[BEGIN Record excerpts]
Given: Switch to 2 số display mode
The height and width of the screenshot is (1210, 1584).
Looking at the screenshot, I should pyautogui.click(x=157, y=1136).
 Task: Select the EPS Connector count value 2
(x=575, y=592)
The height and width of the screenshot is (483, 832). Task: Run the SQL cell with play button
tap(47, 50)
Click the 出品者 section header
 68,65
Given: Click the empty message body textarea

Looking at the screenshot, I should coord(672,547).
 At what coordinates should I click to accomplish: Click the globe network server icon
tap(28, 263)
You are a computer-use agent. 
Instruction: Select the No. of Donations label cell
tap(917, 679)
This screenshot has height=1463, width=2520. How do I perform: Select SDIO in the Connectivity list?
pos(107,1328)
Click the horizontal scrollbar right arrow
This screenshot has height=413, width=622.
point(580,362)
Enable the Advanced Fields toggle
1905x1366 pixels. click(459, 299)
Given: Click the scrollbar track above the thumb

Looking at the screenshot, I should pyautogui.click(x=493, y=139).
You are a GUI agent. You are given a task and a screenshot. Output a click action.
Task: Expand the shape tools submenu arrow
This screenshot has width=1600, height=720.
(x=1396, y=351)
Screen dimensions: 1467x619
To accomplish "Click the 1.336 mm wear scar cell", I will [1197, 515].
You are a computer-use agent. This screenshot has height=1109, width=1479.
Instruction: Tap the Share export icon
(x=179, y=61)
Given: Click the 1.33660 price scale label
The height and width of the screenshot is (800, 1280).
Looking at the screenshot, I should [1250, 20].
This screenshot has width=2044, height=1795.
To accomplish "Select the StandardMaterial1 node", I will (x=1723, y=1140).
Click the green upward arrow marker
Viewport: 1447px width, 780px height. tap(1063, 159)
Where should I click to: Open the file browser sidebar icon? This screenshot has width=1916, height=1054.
[END Record excerpts]
■ Problem requirements: Please put each line of the listing above into a JSON list of strings, one string per line, and leave out the blank lines.

■ Solution for this task:
[
  "Given: Switch to 2 số display mode",
  "The height and width of the screenshot is (1210, 1584).",
  "Looking at the screenshot, I should pyautogui.click(x=157, y=1136).",
  " Task: Select the EPS Connector count value 2",
  "(x=575, y=592)",
  "The height and width of the screenshot is (483, 832). Task: Run the SQL cell with play button",
  "tap(47, 50)",
  "Click the 出品者 section header",
  " 68,65",
  "Given: Click the empty message body textarea",
  "Looking at the screenshot, I should coord(672,547).",
  " At what coordinates should I click to accomplish: Click the globe network server icon",
  "tap(28, 263)",
  "You are a computer-use agent. ",
  "Instruction: Select the No. of Donations label cell",
  "tap(917, 679)",
  "This screenshot has height=1463, width=2520. How do I perform: Select SDIO in the Connectivity list?",
  "pos(107,1328)",
  "Click the horizontal scrollbar right arrow",
  "This screenshot has height=413, width=622.",
  "point(580,362)",
  "Enable the Advanced Fields toggle",
  "1905x1366 pixels. click(459, 299)",
  "Given: Click the scrollbar track above the thumb",
  "Looking at the screenshot, I should pyautogui.click(x=493, y=139).",
  "You are a GUI agent. You are given a task and a screenshot. Output a click action.",
  "Task: Expand the shape tools submenu arrow",
  "This screenshot has width=1600, height=720.",
  "(x=1396, y=351)",
  "Screen dimensions: 1467x619",
  "To accomplish \"Click the 1.336 mm wear scar cell\", I will [1197, 515].",
  "You are a computer-use agent. This screenshot has height=1109, width=1479.",
  "Instruction: Tap the Share export icon",
  "(x=179, y=61)",
  "Given: Click the 1.33660 price scale label",
  "The height and width of the screenshot is (800, 1280).",
  "Looking at the screenshot, I should [1250, 20].",
  "This screenshot has width=2044, height=1795.",
  "To accomplish \"Select the StandardMaterial1 node\", I will (x=1723, y=1140).",
  "Click the green upward arrow marker",
  "Viewport: 1447px width, 780px height. tap(1063, 159)",
  "Where should I click to: Open the file browser sidebar icon? This screenshot has width=1916, height=1054."
]